在干細胞療法及藥物發現等研究領域，三維(3D)細胞培養越來受到人們的關注。然而，3D細胞培養的準備工作可能很困難，并且移液技術不良可能導致在3D細胞培養實驗中產生巨大差異。Picus® Nxt移液器能夠使樣品制備的工作流程標準化并消除因個人移液操作導致的潛在負面影響，是水凝膠制備的理想選擇。
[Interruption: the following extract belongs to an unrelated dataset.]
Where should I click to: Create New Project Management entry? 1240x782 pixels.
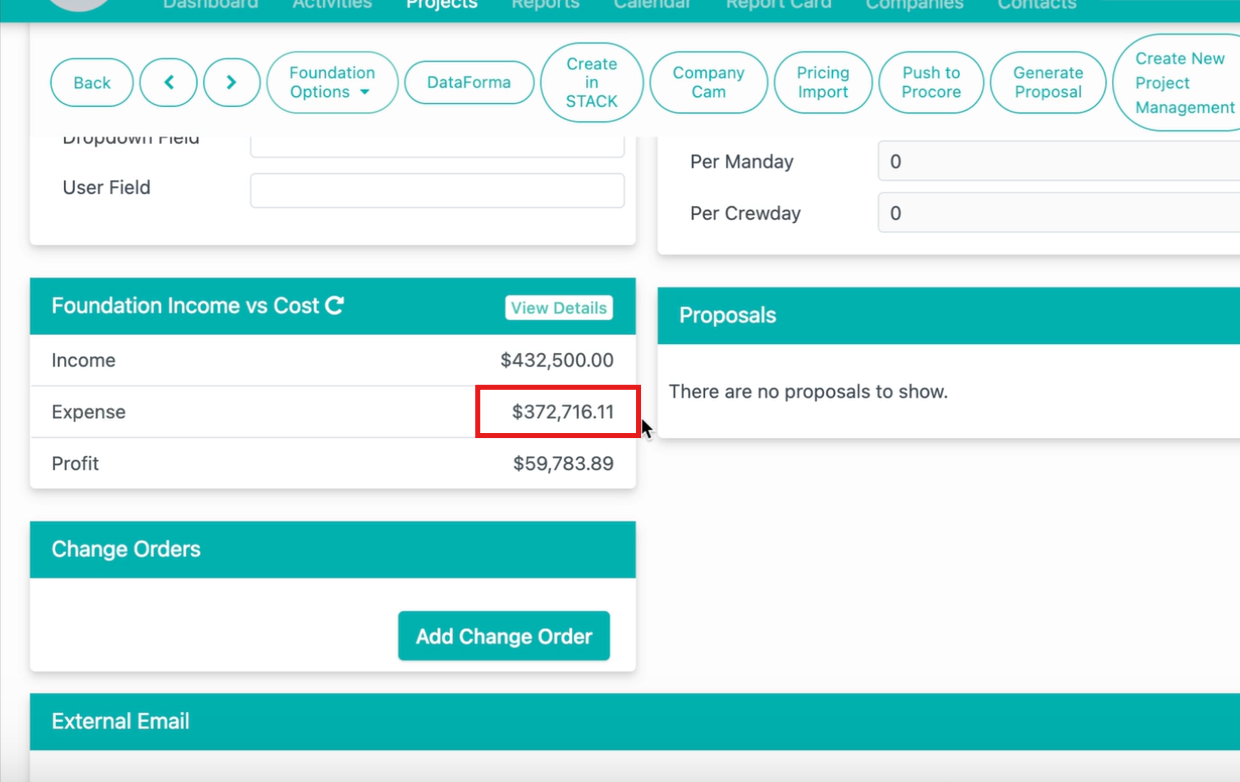pos(1180,82)
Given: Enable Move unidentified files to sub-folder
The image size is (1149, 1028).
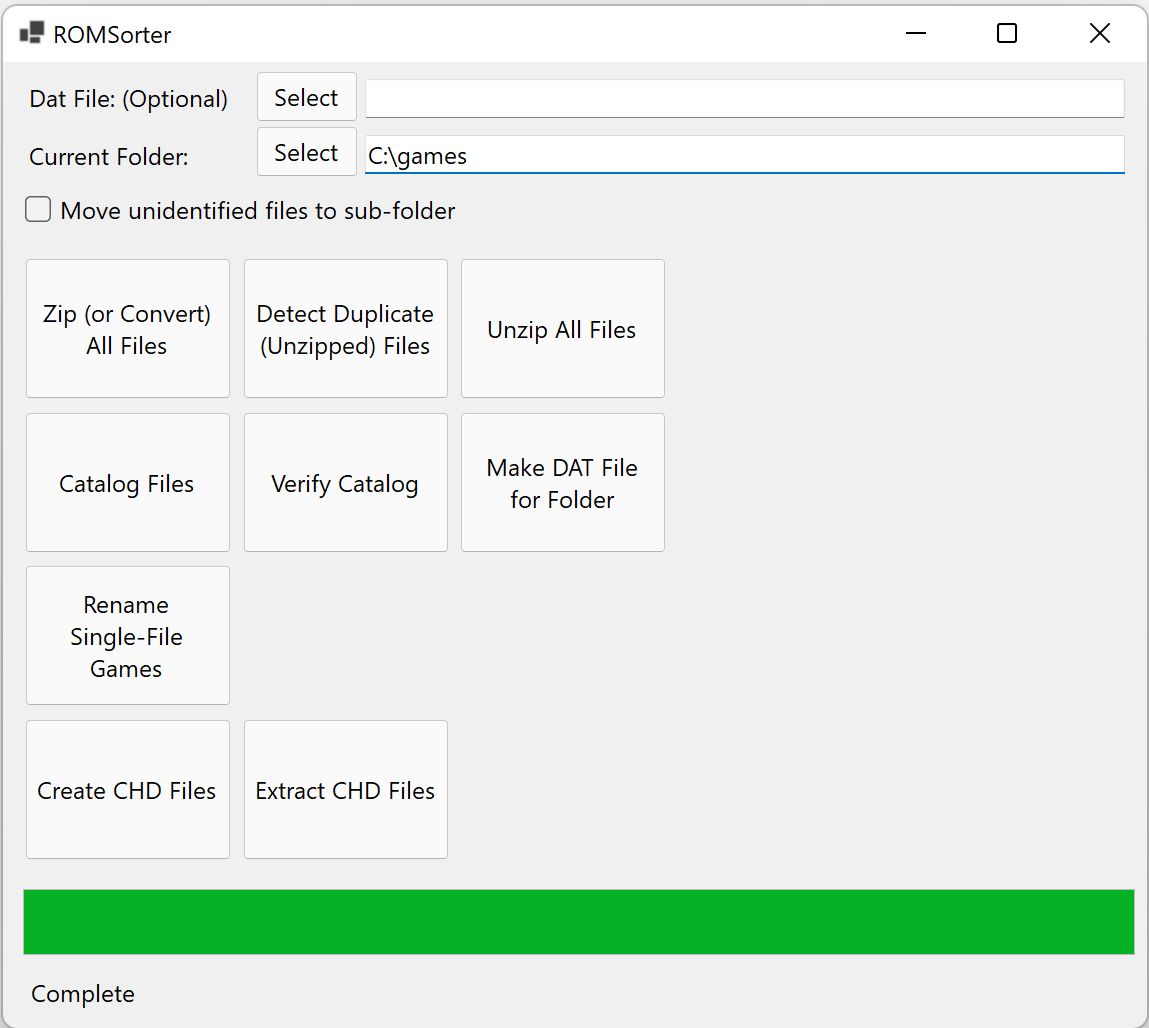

移液技術不良會導致樣品和實驗間的重復性低。制備過程中所使用的水凝膠、移液器及吸頭會使3D細胞培養物的制備具有挑戰性，并且容易產生差異，但重要的影響因素是個人的移液操作。通過使用電動移液器，您可以用預設好移液速度和混合步驟的方案，盡可能減少因個體移液操作引入的差異。

材料和方法

細胞混合物制備

使用Picus® Nxt賽多利斯電動移液器、賽多利斯Safetyspace™濾芯吸頭、賽多利斯Optifit吸頭、GrowDex®水凝膠混合制備細胞混合物。

GrowDex®定量

通過熒光增白劑染色法對GrowDex®進行定量。

活細胞定量

使用基于甲臜的檢測方法對細胞培養中的活細胞進行定量。

結果

充分混合可以改善 3D 細胞培養的結果

當使用Picus® Nxt移液器以中等混合速度（速度5）混合30 - 40次（圖 1）來制備并移取 GrowDex®混合物時，3D 細胞培養重復操作之間的變異系數（CV%）低。按照該工作流程，當移取 100 μL 至 96 孔板時，CV< 3%。

另一方面，不細心的混合操作可能會產生氣泡和泡沫，從而導致細胞數量變化增大，且細胞活力降低（圖2）。同樣地，混合操作不嚴謹也會導致終樣品中水凝膠含量出現很大 差異（圖 3）。

推薦使用賽多利斯 Safetyspace™濾芯吸頭進行3D細胞培養的移液

建議在細胞培養應用中使用賽多利斯Safetyspace™濾芯吸頭，因為濾芯能夠降低交叉污染的風險。

使用單道Picus® Nxt 300 移液器將GrowDex®稀釋液移取到 384 孔板上，過程中采用帶孔板跟蹤功能的多次分液模式（10 × 30 μL），以防止移液到錯誤的孔中（圖 4）。使用同一個吸頭進行總共 176 次重復移取。將 Safetyspace™吸頭與低吸附Safetyspace™吸頭進行比較。作為參考，使用低吸附Safetyspace™吸頭移取 10% FBS-RPMI。